What Are Large Language Models (LLMs) Really Doing?

At their core, LLMs like ChatGPT are just really good at predicting the next word.

They’ve read massive amounts of text — books, websites, articles — and use word vectors to understand patterns, context, and structure. This allows them to perform everything from sentiment analysis and question-answering to code generation.

Pretty cool, right?

The Limitations: Why LLMs Sometimes Get It Wrong

They’re impressive, but not perfect. Here’s why:

  • Outdated Knowledge
    • LLMs are trained on data up to a certain point — they don’t know what happened after that. (GPT-4o, for instance, cuts off at October 2023.)
  • Factual Errors
    • They can sound confident, but still get facts wrong — especially on niche topics.
  • Hallucinations
    • Yep, that’s a real term. Sometimes, LLMs just make stuff up. Fluent, convincing, but totally fabricated.

RAG: Retrieval-Augmented Generation

Let’s fix that with a concept called RAG — Retrieval-Augmented Generation.

LLM Without RAG = “Closed-Book Exam”

Imagine you’re taking an exam with no reference material. You’ve studied hard, but if a weird question pops up? You might guess. You might even confidently guess wrong.

That’s how a vanilla LLM operates: it relies entirely on what it memorized during training.

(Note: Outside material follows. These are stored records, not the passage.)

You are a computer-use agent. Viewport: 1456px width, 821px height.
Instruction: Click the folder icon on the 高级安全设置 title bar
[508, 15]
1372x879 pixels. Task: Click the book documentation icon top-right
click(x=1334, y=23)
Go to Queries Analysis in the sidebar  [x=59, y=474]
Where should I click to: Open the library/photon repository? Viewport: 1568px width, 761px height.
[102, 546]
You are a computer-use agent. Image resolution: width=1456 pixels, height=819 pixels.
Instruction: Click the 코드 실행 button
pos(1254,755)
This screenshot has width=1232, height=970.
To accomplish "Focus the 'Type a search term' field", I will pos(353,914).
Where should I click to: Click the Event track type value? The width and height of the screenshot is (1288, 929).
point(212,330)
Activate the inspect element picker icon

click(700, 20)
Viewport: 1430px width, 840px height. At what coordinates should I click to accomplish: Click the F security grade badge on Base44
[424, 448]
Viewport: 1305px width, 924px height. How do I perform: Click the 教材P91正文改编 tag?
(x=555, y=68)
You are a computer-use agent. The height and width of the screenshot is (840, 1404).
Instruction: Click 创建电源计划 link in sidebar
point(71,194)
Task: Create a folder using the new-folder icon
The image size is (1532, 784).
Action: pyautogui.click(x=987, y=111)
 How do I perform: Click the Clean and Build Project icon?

LLM With RAG = “Open-Book Exam”

Now imagine you can bring books. You still use your knowledge, but when you don’t know something, you look it up.

That’s what RAG enables. The model retrieves external information, augments the query with it, and then generates a better, more accurate response.

Let’s break that down.

The RAG Breakdown: R → A → G

R: Retrieval

Think of it like a search engine — but for word vectors. We use a vector database to store content as embeddings. When a user asks something, the same embedding model converts the question into a vector. We search the database to find the closest matches using similarity measures like cosine similarity or dot product.

So instead of guessing, the model pulls in relevant info - fast.

A: Augmentation

Now that we have relevant chunks of information, we add them to the original user question. These documents act like reference material, giving the model more context before it answers.

G: Generation

Finally, the LLM takes your question plus the extra context and generates a response that’s: more accurate, better grounded in facts, less likely to hallucinate

Boom - smarter answers, thanks to the RAG pipeline.

Advantages and Disadvantages of RAG

RAG isn't perfect, it can still produce misleading content if the retrieved documents are not accurate or relevant. To overcome these problems, many different types of RAG were introduced such as Corrective RAG and Fusion RAG.

From word vectors to RAG, we’ve gone from how machines understand language to how they answer our questions. As we push LLMs to do more, from coding assistants to virtual doctors, understanding their strengths and limitations helps us build and use them more responsibly.